Selected text Start Marker

Disc 1 autoplays a trailer for Funimation NOW.
There is a commentary on episode 18 with actors Justin Briner (9-Alpha), Jeannie Tirado (Kokoro), Leah Clark (Ikuno), Ryan Reynolds (Zorome), and Bryson Baugus (Mitsuru).
Disc 2 offers a video commentary on episode 23, a picture in picture affair with ADR Director Clifford Chapin, Bryson Baugus and Jeannie Tirado.
You get 6:24 of web previews for the show, the textless opening, as well as the textless ending to episode 16 with player locked lyric subtitles, and most to my taste, some Japanese extra features in the form of the two Playback Specials looking at the making of the series. These run to a total of 48:03.
It’s not like I wasn’t warned. There are plenty of negative opinions of the ending of this show online for it to be a meme. There comes a point in the show where the story just jumps the shark, and fans invested in the story throw up their hands in disbelief, as they watch their emotional investment flushed down the proverbial toilet. The problem is that I think that point is different for everyone who watches Darling in the Franxx. It jumps over a whole school of sharks. Personally, I think it got so good at jumping the shark, that it became entertainment in its own right by the end. I went through a whole slew of WTF’s before I gave up caring and settled in for the ride. By the time the giant girl in a giant wedding dress in space shows up, you just accept that this show simply exists in an other-verse of metaphors, and just enjoy the crazy, or give up on it entirely. I chose to accept it.
It really does come across as a cross between Evangelion and Gurren Lagann. You have the teen angst of the giant robot pilots, with the added burden of teenage sexuality integral to the operation of those robots. You have all the mystery and conspiracy theories that go with the story, and while it doesn’t go for the biblical references, it does heavily play on creation myths, and the idea of ultimate destiny, of transcendence. All of this plays out very heavily in the story, with these children piloting giant robots for adults that can barely stand their existence, against the Klaxosaur menace which is destroying humanity’s precious Magma Energy supply. The children need to be paired up to operate the Franxx robot, and the adults can’t decide whether romantic feelings between the pilots help or hinder them in their duties. The children of Plantation 13, who this story follows are a test case to see how the experiment works, and as such are treated as guinea pigs in a pretty cold and clinical way.

Selected text End Marker
Data for analysis Start Marker

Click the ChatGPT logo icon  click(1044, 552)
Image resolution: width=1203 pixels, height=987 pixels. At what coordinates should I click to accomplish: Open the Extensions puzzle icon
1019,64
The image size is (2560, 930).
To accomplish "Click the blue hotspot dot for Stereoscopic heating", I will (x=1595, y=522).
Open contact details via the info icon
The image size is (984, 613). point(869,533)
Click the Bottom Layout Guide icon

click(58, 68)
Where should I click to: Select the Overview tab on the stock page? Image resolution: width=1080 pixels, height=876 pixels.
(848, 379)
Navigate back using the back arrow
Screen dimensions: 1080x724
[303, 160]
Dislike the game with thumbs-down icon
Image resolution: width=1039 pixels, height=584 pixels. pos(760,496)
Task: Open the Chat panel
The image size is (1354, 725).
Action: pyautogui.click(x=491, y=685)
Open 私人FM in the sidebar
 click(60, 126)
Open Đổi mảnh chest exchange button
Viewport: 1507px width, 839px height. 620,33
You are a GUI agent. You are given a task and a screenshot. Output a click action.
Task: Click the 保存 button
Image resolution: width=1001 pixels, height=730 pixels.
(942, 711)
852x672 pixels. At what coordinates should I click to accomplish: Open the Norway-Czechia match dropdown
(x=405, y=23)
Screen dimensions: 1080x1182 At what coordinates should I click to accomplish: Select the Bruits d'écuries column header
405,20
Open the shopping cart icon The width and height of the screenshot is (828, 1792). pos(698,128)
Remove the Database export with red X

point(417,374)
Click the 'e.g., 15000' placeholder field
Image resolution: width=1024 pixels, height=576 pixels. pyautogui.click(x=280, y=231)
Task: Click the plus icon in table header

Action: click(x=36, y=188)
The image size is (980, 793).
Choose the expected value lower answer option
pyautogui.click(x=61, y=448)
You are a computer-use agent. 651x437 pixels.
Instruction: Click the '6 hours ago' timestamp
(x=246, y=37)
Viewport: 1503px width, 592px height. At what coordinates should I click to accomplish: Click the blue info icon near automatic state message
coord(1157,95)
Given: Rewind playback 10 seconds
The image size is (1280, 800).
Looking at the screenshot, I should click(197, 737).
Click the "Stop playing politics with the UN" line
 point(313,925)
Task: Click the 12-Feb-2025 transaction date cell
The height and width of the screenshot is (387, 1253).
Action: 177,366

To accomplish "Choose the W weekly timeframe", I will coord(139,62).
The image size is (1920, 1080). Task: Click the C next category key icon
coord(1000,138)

Data for analysis End Marker

§ **What to work on**
1 > In the Darling in the Franxx review, who is the ADR Director on the video commentary for episode 23?
2 > Extend the Darling in the Franxx review by writing what comes after its final sentence.

§ **Answer list**
1 > Clifford Chapin.

2 >
Then the Gurren Lagann homage really kicks in. Previously, I mentioned the similarity with that show when it came to the design of the giant robots, in some of the action sequences, but from the first episode in this collection, it starts following the Gurren Lagann methodology of layering revelation upon revelation, plot twist upon plot twist; so much so that discussing any episode in this collection is a potential spoiler, and any one of those plot twists might just be the shark jump that shatters your suspension of disbelief. From 002 and Hiro’s shared past, through the history of the world from the present day to the post-apocalyptic future, through the revelation of the true nature of the Klaxosaurs, to the realisation of just who APE have been working for, what they have been working towards, to the giant space girl in the space wedding dress, it’s a breathless series of plot twists.
The thing is that the world of Darling in the Franxx, the future that it presents is an intelligent and well constructed one, and when the story starts to reveal its secrets, there are a whole lot of light bulbs coming on, explaining why children alone can pilot the Franxx, just why are raised in isolation at the ‘Garden’ facility, why they differ so much from and why they are isolated from adults. There’s a whole lot of thought gone into making this story internally consistent and thematically logical. It’s just that the final five episodes take you on such a roller-coaster ride of plot twist and narrative one-upmanship that it could leave you feeling queasy. My advice is to try not to concentrate on resolving the fine detail and getting it to make sense, just enjoy the ride. I actually found something quite rewarding in the conclusion and the narrative satisfying in the way the series ends, even if it doesn’t make much logical sense.